2. **Overhaul `extract_result(folder_path, task_definition)`:**
* **Purpose:** This function will collect individual agent outcomes and combine them into a single, comprehensive outcome dictionary for the *entire task run*.
* **New Input:** It will now accept `task_definition` (the parsed JSON entry for this specific task from the main task file, containing `agent_count`, `task_type`, `recipes`, `blueprint`, `difficulty_metrics`, etc.). This eliminates fragile inference from folder names.
* **New Output (for an entire task run):**
```python
{
"task_id": "multiagent_cooking_1_cooked_chicken_1_golden_carrot", # From task_definition
"model_name": "claude-3-5-sonnet-latest", # (Will be populated by `aggregate_results` later)
"agent_count": 2, # From task_definition
"task_type": "cooking", # From task_definition
"overall_raw_score": 1.0, # The highest/combined score from agent logs
"overall_is_successful": True, # Boolean: derived from overall_raw_score
"overall_completion_status": "SUCCESS", # Combined status for the task run
"total_agent_logs_found": 2, # Count of agent log files found
"agent_outcomes": [ # List of dictionaries from `analyze_json_file` for each agent
# { ... outcome for agent 0 ... },
# { ... outcome for agent 1 ... }
],
"task_definition_metrics": { # Relevant metrics copied from the task_definition (e.g., difficulty_metrics, total_recipe_steps)
"total_recipe_steps": 4,
"unique_target_items": 2,
"difficulty_category": "medium"
}
}
```
* **Logic Changes:**
* Iterate through all JSON files in `folder_path`, calling `analyze_json_file` for each.
* Combine individual `agent_outcomes` to determine `overall_raw_score` and `overall_is_successful`. For instance, for cooking/crafting, if any agent's log indicates success, `overall_raw_score` is 1. For construction, it might be the maximum score among agents.
* Determine `overall_completion_status`: If any agent timed out, the whole task timed out. Prioritize "TIMEOUT" over "SUCCESS" if both are indicated (e.g., if a task completes but also times out). Handle cases where all logs have `LOG_FILE_ERROR`.
3. **Refactor `aggregate_results(local_folders)`:**
* **Purpose:** Simplify and empower the main aggregation function.
* **Logic Changes:**
* Iterate through `local_folders`. For each folder, call the new `extract_result` to get the comprehensive `task_run_outcome` dictionary.
* Collect all `task_run_outcome` dictionaries into a master list.
* **Leverage Pandas:** Convert this master list of dictionaries into a Pandas DataFrame.
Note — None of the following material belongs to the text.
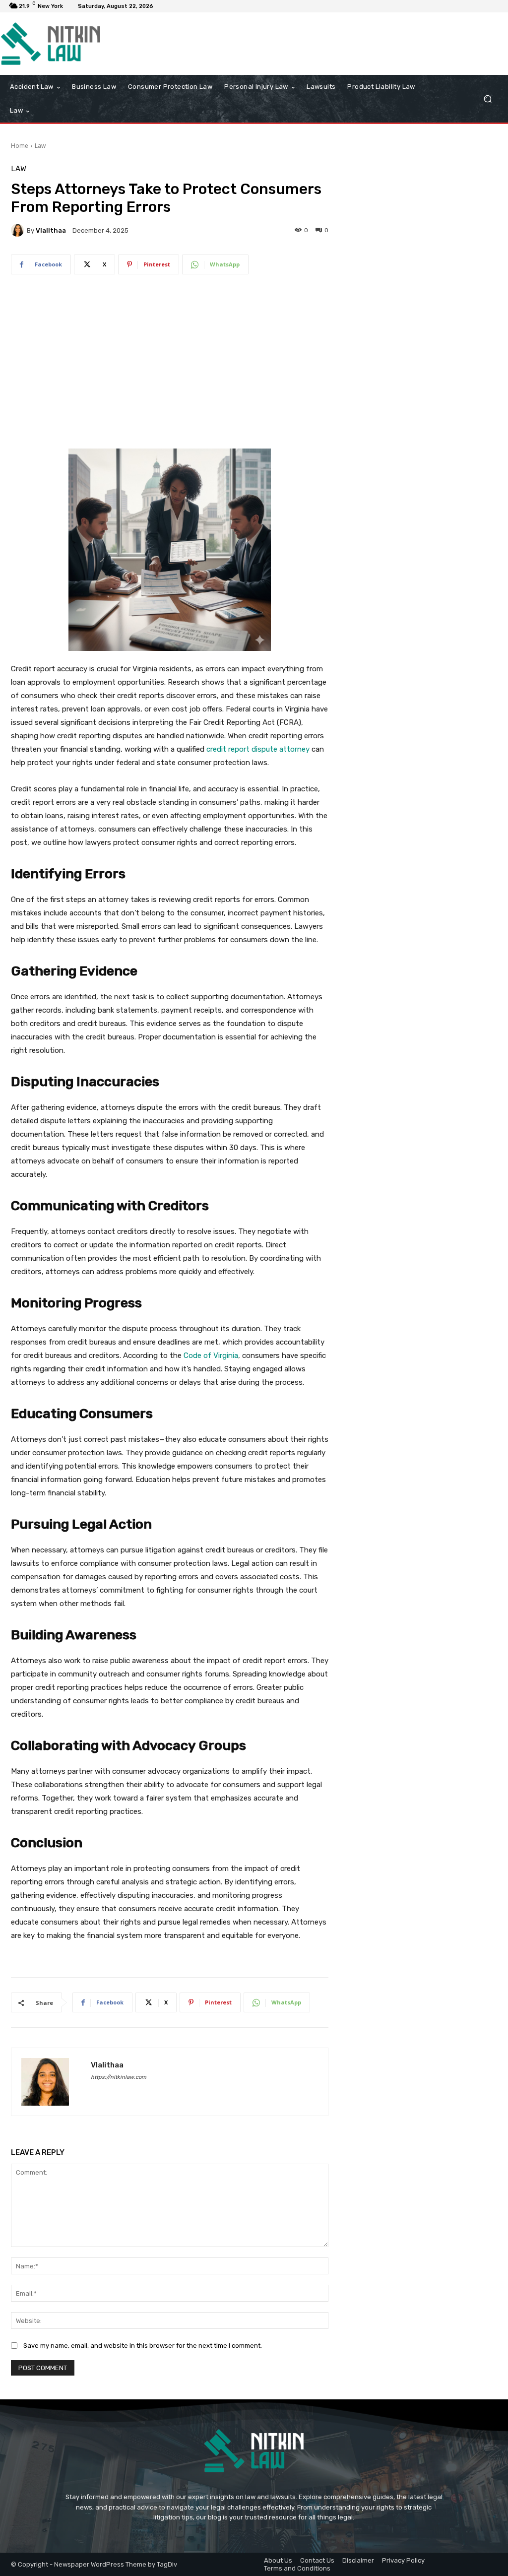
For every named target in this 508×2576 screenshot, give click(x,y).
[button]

* All subsequent aggregations (e.g., "by depth," "by plan availability," "overall success rate") can be performed cleanly and flexibly using Pandas' `groupby()` and aggregation methods on this rich DataFrame.
## 📁 Files Affected
* `tasks/evaluation_script.py`
* `tasks/analyse_results.py` (for consistency, as it likely shares similar `extract_result` logic)
* `tasks/analyze_cooking_tasks.py` (similarly)
This plan moves the evaluation system towards a more robust, data-rich, and extensible state, providing a much clearer picture of agent performance.